Fed Drops Unemployment Target

In recent news, the Fed is still staying on course with the bond buying program. However, some changes have been made to expand the array of indicators used to start raising short-term interest rates, rather than solely focusing on the unemployment rate. Also, Yellen reported at the meeting that the Fed will keep short-term rates lower than usual even after the unemployment and inflation rates return to long-term levels.

In regard to the unemployment rate, the Fed has now decided to drop the connection that it once made to raising the interest rate once the economy has reached the 6.5% unemployment threshold. The Fed plans to use other measures that it believes will represent the situation more accurately, such as the U6 measure (includes marginally attached workers and those working part time but prefer full time work), the share of workers who have been unemployed for six months or more, the rate at which people are quitting jobs, and the share of adults who are holding or seeking jobs.

In terms of interest rates, the Fed plans to keep the short-term rate lower than usual even after the jobless rate and inflation rate return to long term levels. Since the Fed expects a 4% rate as the normal long-run rate, this implies that officials do not expect rates to get back to this level anytime soon. Later actions taken by the Fed were to continue in reduce its bond-buying program to $55 billion. The long-term goal of the program is to hold down long-term interest rates, thus boosting spending, hiring, and growth.

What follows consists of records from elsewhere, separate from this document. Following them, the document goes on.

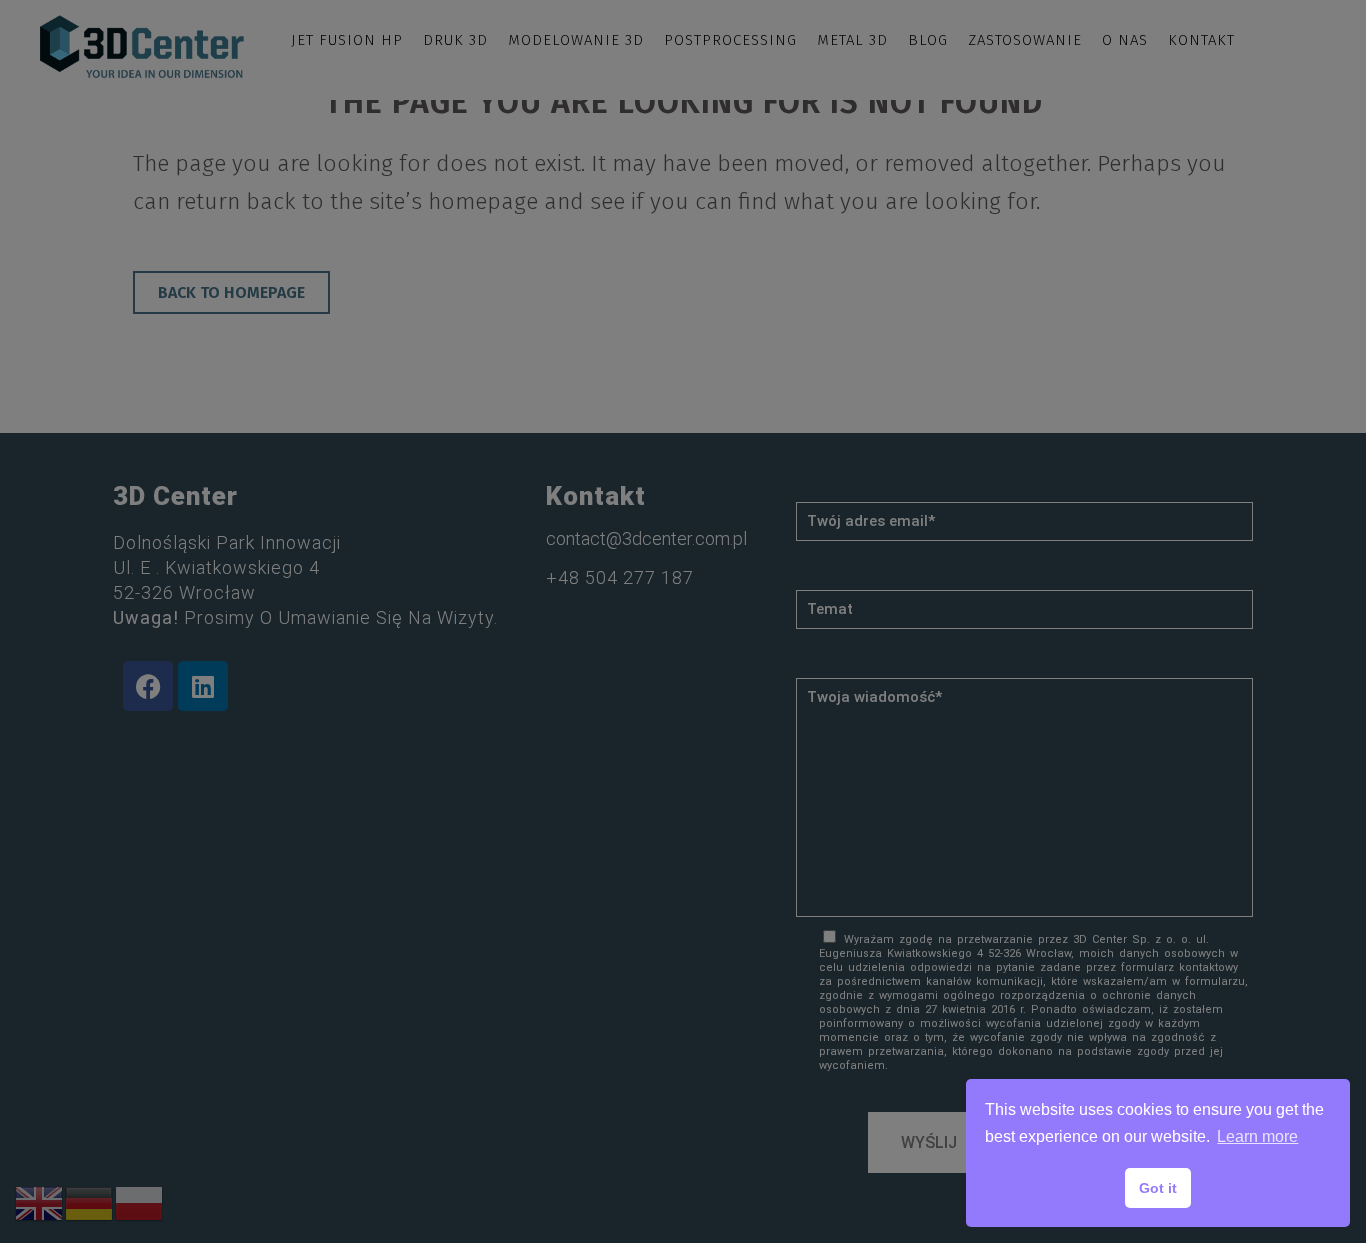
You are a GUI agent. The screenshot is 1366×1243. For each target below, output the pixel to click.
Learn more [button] (1257, 1136)
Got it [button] (1158, 1188)
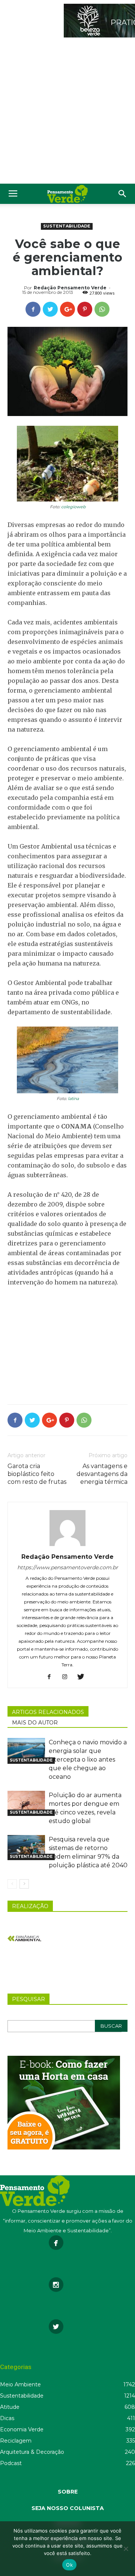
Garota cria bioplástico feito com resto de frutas (37, 1473)
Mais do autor (35, 1722)
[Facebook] (52, 1677)
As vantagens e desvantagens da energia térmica (102, 1473)
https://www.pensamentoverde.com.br (67, 1567)
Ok (69, 2565)
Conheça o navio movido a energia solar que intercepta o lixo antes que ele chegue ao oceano (88, 1759)
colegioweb (73, 506)
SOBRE (68, 2491)
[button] (122, 194)
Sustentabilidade (66, 226)
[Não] (125, 2548)
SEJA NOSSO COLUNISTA (68, 2508)
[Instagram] (68, 1677)
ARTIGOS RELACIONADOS (48, 1712)
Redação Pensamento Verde (70, 287)
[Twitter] (83, 1677)
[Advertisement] (67, 112)
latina (73, 1098)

One discrepancy that I noticed in the report was that even though the Fed said it plans to keep rates low well after the Fed returns to the long-run trend, the projections of the actual officials seemed a bit aggressive. More specifically, “Ten of 16 officials saw short-term rates rising to 1% or more by the end of 2015, with four of them right at 1%. Six officials saw rates below 1% by the end of 2015. In December, ten officials saw rates below 1% by the end of 2015. Twelve of 16 officials saw the target fed funds rate rising to 2% or above by the end of 2016, while four officials saw rates staying below 2% by the end of 2016.” In my opinion, I found the projections of these officials in comparison with Yellen’s earlier statements to be contradicting. From Yellen’s report, it seems that the Fed thinks the economy isn’t good enough right now, but will accelerate in the next 12 months- therefore warranting higher interest rates… but the Fed said that it plans to keep rates low “for a considerable time” after the bond buying program ends, given that the program is scheduled to end this fall. However, I anticipate this vagueness has to do with the fact that it depends on the condition of the labor market later this fall. If there were still high unemployment in the labor market and the inflation rate were still running below 2%, this would be good reason to believe that the Fed would hold the interest rate near current levels.

5 thoughts on “Fed Drops Unemployment Target

  1. gkugler

    I completely agree with the point you raise in your last paragraph – that the consensus by Fed officials seems to contradict the Fed’s forward guidance that rates would remain low for a long time. I believe this confusion was a major source of concern for financial markets, which is represented by falling stock prices and rising bond yields.

  2. wyna

    I think what really scared the market is the play on “expectation.” Although you have a very good point that it may actually be more than 6 months like Yellen stated for interest rates to climb, if she had not said that she will drop the UE target at all, it would have been better with the expectation game.

  3. pranavrk

    I completely agree with this. I have been somewhat skeptical about tying interest rate policies to the U3 rate because it can fall for so many different reasons and they are not always good. Historically the U3 and the U6 were fairly close together, differing by about 2.5% on average, if I remember the graph correctly. But there has been such a large disconnect between the two rates over the past couple of years that makes it very difficult to determine whether the labor market is in good health or not.

  4. viczhou

    I think the Fed is more focused on keeping long-term borrowing cost low even after the overall economy shows significant signs of improvements, as Treasuries dropped right after the Fed statement in anticipation that short-term rates are likely to increase sooner rather than later. Also, I do agree that we should adopt the U6 measure rather than the unemployment rate for the evaluation of the health of economy.

  5. sekoch

    While Yellen’s comments about a potential date for a rate increase were likely ill-advised and hurt the markets, her description of what will determine the read for the labor market moving forward is a step in the right direction. For months, people have questioned the accuracy of the number, which disregards those who have dropped out of the labor force. I think this change will help to better choose the right time to start increasing interest rates.